◆ WHAT YOU WILL DO
Please copy out every one of the entries below word for word.

(Excerpt from a dataset)

+++

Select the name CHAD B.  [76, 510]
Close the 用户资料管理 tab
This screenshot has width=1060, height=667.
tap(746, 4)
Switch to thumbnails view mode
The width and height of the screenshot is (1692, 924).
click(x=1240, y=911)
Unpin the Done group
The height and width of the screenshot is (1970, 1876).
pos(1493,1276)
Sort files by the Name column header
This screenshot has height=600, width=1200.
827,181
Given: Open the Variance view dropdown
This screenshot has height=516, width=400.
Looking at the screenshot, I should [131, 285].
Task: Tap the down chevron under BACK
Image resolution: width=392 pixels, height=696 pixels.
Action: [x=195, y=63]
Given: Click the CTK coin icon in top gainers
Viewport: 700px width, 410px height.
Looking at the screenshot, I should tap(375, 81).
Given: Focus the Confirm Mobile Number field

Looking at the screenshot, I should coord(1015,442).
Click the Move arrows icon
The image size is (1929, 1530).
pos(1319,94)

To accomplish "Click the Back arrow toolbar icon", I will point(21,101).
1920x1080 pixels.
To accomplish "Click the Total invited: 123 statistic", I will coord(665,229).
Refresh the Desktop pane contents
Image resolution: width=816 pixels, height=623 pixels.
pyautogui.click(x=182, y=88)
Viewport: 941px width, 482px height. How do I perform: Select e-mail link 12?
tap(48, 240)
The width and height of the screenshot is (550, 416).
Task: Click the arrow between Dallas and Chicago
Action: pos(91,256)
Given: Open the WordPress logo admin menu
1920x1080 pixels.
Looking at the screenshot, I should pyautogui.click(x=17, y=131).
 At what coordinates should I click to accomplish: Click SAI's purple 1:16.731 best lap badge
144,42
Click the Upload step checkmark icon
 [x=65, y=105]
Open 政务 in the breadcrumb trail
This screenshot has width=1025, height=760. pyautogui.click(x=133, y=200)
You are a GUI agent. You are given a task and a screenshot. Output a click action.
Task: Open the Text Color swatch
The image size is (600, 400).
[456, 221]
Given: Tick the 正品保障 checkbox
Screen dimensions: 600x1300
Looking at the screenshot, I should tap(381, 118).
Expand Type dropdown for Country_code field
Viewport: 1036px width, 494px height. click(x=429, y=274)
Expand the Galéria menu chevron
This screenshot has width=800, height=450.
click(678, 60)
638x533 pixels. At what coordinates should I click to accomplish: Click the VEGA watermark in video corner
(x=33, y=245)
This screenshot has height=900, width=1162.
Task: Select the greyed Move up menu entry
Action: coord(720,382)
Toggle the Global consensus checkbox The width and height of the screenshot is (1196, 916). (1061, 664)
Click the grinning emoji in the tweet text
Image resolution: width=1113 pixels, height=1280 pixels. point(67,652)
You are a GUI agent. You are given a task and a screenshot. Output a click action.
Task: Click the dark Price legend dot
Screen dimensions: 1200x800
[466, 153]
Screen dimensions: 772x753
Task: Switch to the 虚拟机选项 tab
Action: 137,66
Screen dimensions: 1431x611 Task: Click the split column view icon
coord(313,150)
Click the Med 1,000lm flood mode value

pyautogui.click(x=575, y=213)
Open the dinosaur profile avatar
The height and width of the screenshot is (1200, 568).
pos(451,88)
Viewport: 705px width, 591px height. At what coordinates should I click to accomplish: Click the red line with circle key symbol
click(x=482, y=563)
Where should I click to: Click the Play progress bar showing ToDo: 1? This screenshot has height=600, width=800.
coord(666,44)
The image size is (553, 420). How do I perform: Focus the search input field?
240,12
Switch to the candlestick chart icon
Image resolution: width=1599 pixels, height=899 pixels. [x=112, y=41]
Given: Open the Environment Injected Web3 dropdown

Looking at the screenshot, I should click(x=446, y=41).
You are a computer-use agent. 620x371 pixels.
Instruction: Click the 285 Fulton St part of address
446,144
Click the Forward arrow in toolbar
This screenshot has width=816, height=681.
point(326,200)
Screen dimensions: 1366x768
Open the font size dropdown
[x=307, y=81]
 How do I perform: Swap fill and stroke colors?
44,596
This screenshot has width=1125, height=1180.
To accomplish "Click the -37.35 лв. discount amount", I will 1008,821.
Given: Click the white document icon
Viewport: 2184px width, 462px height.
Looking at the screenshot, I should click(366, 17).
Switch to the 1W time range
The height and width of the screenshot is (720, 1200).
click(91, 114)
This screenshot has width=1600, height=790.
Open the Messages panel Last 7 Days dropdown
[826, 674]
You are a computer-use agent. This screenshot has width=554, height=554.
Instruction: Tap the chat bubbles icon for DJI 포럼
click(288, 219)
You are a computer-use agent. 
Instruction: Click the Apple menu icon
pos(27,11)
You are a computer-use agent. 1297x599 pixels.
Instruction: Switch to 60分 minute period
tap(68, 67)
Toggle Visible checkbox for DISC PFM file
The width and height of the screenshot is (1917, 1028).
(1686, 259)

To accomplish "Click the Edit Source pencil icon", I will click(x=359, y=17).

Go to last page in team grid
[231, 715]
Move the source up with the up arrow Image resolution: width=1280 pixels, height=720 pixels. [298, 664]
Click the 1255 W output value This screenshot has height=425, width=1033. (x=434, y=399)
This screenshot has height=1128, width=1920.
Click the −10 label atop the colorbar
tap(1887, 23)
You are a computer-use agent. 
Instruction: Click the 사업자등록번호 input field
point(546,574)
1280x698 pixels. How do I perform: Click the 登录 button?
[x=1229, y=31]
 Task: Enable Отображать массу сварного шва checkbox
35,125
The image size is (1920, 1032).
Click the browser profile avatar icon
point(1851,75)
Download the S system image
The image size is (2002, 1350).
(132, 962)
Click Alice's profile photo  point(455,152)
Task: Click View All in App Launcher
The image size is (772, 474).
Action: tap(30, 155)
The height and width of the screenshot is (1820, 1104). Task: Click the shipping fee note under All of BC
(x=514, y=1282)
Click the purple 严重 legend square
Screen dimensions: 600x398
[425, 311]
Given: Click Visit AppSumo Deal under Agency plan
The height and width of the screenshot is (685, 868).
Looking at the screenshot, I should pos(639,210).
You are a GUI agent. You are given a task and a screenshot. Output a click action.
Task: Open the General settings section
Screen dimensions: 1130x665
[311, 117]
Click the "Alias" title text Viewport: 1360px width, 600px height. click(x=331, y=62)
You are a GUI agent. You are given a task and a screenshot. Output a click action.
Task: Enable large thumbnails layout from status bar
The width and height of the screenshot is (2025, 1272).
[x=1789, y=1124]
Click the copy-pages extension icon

+++

◆ EXERCISE OUTPUT
Select the name CHAD B.  [76, 510]
Close the 用户资料管理 tab
This screenshot has width=1060, height=667.
tap(746, 4)
Switch to thumbnails view mode
The width and height of the screenshot is (1692, 924).
click(x=1240, y=911)
Unpin the Done group
The height and width of the screenshot is (1970, 1876).
pos(1493,1276)
Sort files by the Name column header
This screenshot has height=600, width=1200.
827,181
Given: Open the Variance view dropdown
This screenshot has height=516, width=400.
Looking at the screenshot, I should [131, 285].
Task: Tap the down chevron under BACK
Image resolution: width=392 pixels, height=696 pixels.
Action: [x=195, y=63]
Given: Click the CTK coin icon in top gainers
Viewport: 700px width, 410px height.
Looking at the screenshot, I should tap(375, 81).
Given: Focus the Confirm Mobile Number field

Looking at the screenshot, I should coord(1015,442).
Click the Move arrows icon
The image size is (1929, 1530).
pos(1319,94)

To accomplish "Click the Back arrow toolbar icon", I will point(21,101).
1920x1080 pixels.
To accomplish "Click the Total invited: 123 statistic", I will coord(665,229).
Refresh the Desktop pane contents
Image resolution: width=816 pixels, height=623 pixels.
pyautogui.click(x=182, y=88)
Viewport: 941px width, 482px height. How do I perform: Select e-mail link 12?
tap(48, 240)
The width and height of the screenshot is (550, 416).
Task: Click the arrow between Dallas and Chicago
Action: pos(91,256)
Given: Open the WordPress logo admin menu
1920x1080 pixels.
Looking at the screenshot, I should pyautogui.click(x=17, y=131).
 At what coordinates should I click to accomplish: Click SAI's purple 1:16.731 best lap badge
144,42
Click the Upload step checkmark icon
 [x=65, y=105]
Open 政务 in the breadcrumb trail
This screenshot has width=1025, height=760. pyautogui.click(x=133, y=200)
You are a GUI agent. You are given a task and a screenshot. Output a click action.
Task: Open the Text Color swatch
The image size is (600, 400).
[456, 221]
Given: Tick the 正品保障 checkbox
Screen dimensions: 600x1300
Looking at the screenshot, I should tap(381, 118).
Expand Type dropdown for Country_code field
Viewport: 1036px width, 494px height. click(x=429, y=274)
Expand the Galéria menu chevron
This screenshot has width=800, height=450.
click(678, 60)
638x533 pixels. At what coordinates should I click to accomplish: Click the VEGA watermark in video corner
(x=33, y=245)
This screenshot has height=900, width=1162.
Task: Select the greyed Move up menu entry
Action: coord(720,382)
Toggle the Global consensus checkbox The width and height of the screenshot is (1196, 916). (1061, 664)
Click the grinning emoji in the tweet text
Image resolution: width=1113 pixels, height=1280 pixels. point(67,652)
You are a GUI agent. You are given a task and a screenshot. Output a click action.
Task: Click the dark Price legend dot
Screen dimensions: 1200x800
[466, 153]
Screen dimensions: 772x753
Task: Switch to the 虚拟机选项 tab
Action: 137,66
Screen dimensions: 1431x611 Task: Click the split column view icon
coord(313,150)
Click the Med 1,000lm flood mode value

pyautogui.click(x=575, y=213)
Open the dinosaur profile avatar
The height and width of the screenshot is (1200, 568).
pos(451,88)
Viewport: 705px width, 591px height. At what coordinates should I click to accomplish: Click the red line with circle key symbol
click(x=482, y=563)
Where should I click to: Click the Play progress bar showing ToDo: 1? This screenshot has height=600, width=800.
coord(666,44)
The image size is (553, 420). How do I perform: Focus the search input field?
240,12
Switch to the candlestick chart icon
Image resolution: width=1599 pixels, height=899 pixels. [x=112, y=41]
Given: Open the Environment Injected Web3 dropdown

Looking at the screenshot, I should click(x=446, y=41).
You are a computer-use agent. 620x371 pixels.
Instruction: Click the 285 Fulton St part of address
446,144
Click the Forward arrow in toolbar
This screenshot has width=816, height=681.
point(326,200)
Screen dimensions: 1366x768
Open the font size dropdown
[x=307, y=81]
 How do I perform: Swap fill and stroke colors?
44,596
This screenshot has width=1125, height=1180.
To accomplish "Click the -37.35 лв. discount amount", I will 1008,821.
Given: Click the white document icon
Viewport: 2184px width, 462px height.
Looking at the screenshot, I should click(366, 17).
Switch to the 1W time range
The height and width of the screenshot is (720, 1200).
click(91, 114)
This screenshot has width=1600, height=790.
Open the Messages panel Last 7 Days dropdown
[826, 674]
You are a computer-use agent. This screenshot has width=554, height=554.
Instruction: Tap the chat bubbles icon for DJI 포럼
click(288, 219)
You are a computer-use agent. 
Instruction: Click the Apple menu icon
pos(27,11)
You are a computer-use agent. 1297x599 pixels.
Instruction: Switch to 60分 minute period
tap(68, 67)
Toggle Visible checkbox for DISC PFM file
The width and height of the screenshot is (1917, 1028).
(1686, 259)

To accomplish "Click the Edit Source pencil icon", I will click(x=359, y=17).

Go to last page in team grid
[231, 715]
Move the source up with the up arrow Image resolution: width=1280 pixels, height=720 pixels. [298, 664]
Click the 1255 W output value This screenshot has height=425, width=1033. (x=434, y=399)
This screenshot has height=1128, width=1920.
Click the −10 label atop the colorbar
tap(1887, 23)
You are a computer-use agent. 
Instruction: Click the 사업자등록번호 input field
point(546,574)
1280x698 pixels. How do I perform: Click the 登录 button?
[x=1229, y=31]
 Task: Enable Отображать массу сварного шва checkbox
35,125
The image size is (1920, 1032).
Click the browser profile avatar icon
point(1851,75)
Download the S system image
The image size is (2002, 1350).
(132, 962)
Click Alice's profile photo  point(455,152)
Task: Click View All in App Launcher
The image size is (772, 474).
Action: tap(30, 155)
The height and width of the screenshot is (1820, 1104). Task: Click the shipping fee note under All of BC
(x=514, y=1282)
Click the purple 严重 legend square
Screen dimensions: 600x398
[425, 311]
Given: Click Visit AppSumo Deal under Agency plan
The height and width of the screenshot is (685, 868).
Looking at the screenshot, I should pos(639,210).
You are a GUI agent. You are given a task and a screenshot. Output a click action.
Task: Open the General settings section
Screen dimensions: 1130x665
[311, 117]
Click the "Alias" title text Viewport: 1360px width, 600px height. click(x=331, y=62)
You are a GUI agent. You are given a task and a screenshot. Output a click action.
Task: Enable large thumbnails layout from status bar
The width and height of the screenshot is (2025, 1272).
[x=1789, y=1124]
Click the copy-pages extension icon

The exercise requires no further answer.